Outside both the USHMM and Yad Vashem is the statement “Remember Always “ attributed to the Eighteenth century mystic  the Baal Shem Tov. The original statement of the Besht was “Remember God Always.”  The context and purpose of the original was removed.  The source for this change is the writings of Elie Wiesel who sees memory by itself as redemptive.  He considers memory greater than Justice, greater than truth, and restoring the past. Hence the obligation is to remember “always.” But is memory always good?

The Yale theologian Miroslav Volf in his important work The End of Memory: Remembering Rightly in a Violent World (2006) notes that many times remembrance elicits a desire for revenge—either on ourselves or on others. Rejecting Wiesel’s simply plea for memory, Volf illustrates with many personals stories that memory is ambiguous; it can be used as a justification to be mean to others, to remain depressed and embittered for life or it even can even lead one to become a perpetrator of evil upon another.

 Volf also points out how memory of a wrong can lead to viewing the world in Manichean terms. “In memory, a wrongdoing often does not remain an isolated stain on the [wrongdoer’s] character…it spreads over and colors his entire character. Must I not try to contain that spreading?” Through merely remembering, we begin falling into a cycle of sadism or masochism under the guise of geopolitical and personal safety.

What Jews need, following Volf, is an approach to memory that is future oriented toward learning the right lessons.  What are the right lesson for survivors and their families, for culture and education, and for morally responding?

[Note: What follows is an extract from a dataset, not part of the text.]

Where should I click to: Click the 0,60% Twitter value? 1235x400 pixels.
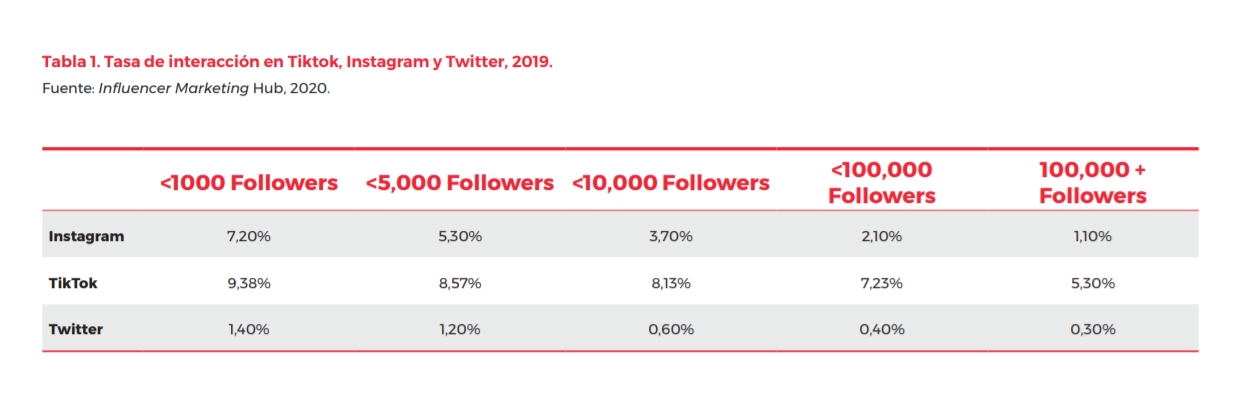[x=671, y=329]
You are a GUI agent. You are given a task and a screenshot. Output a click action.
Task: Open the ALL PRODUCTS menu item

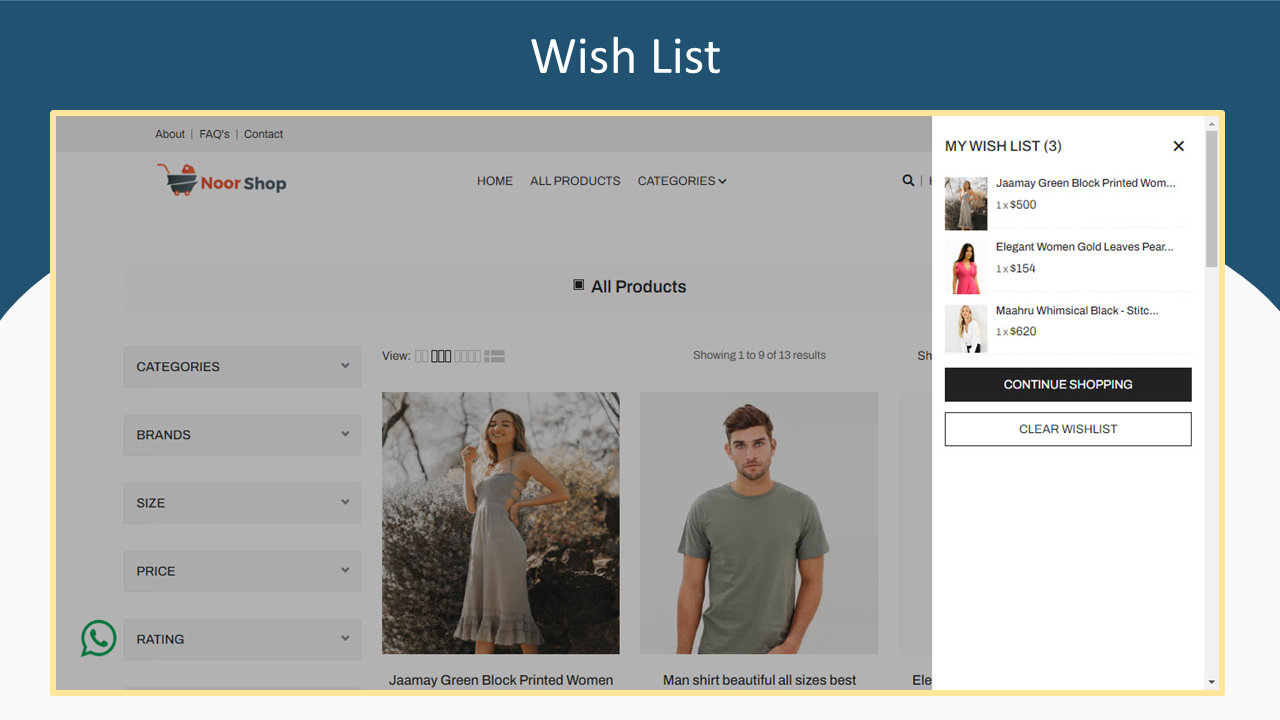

For those personally dealing with tragic memories, right remembering involves not allowing traumatic memories to dominate our identity, but reframing those memories for personal healing, having the truth of the traumas acknowledged. We need to avoid the negative use of memory by those who are victimized which perpetuates the evil that is done by the original wrong doers. To prevent an endless cycle of repaying evil for evil, we must seek a way to redeem the memories of what we have suffered at the hands of others.

For those involved in culture or education, the goal is to go beyond the fragility and faultiness of person all memory and seek historical memory through study, inquiry, and teaching. The goal is to seek truth understand the data contained in the documents, archives, and artifacts, then to seek the historical causes. Legends and personal trauma should not replace knowledge in our op-eds, classrooms, and public discussion. We should learn how factually incorrect are almost all of our contemporary analogies to the Holocaust. 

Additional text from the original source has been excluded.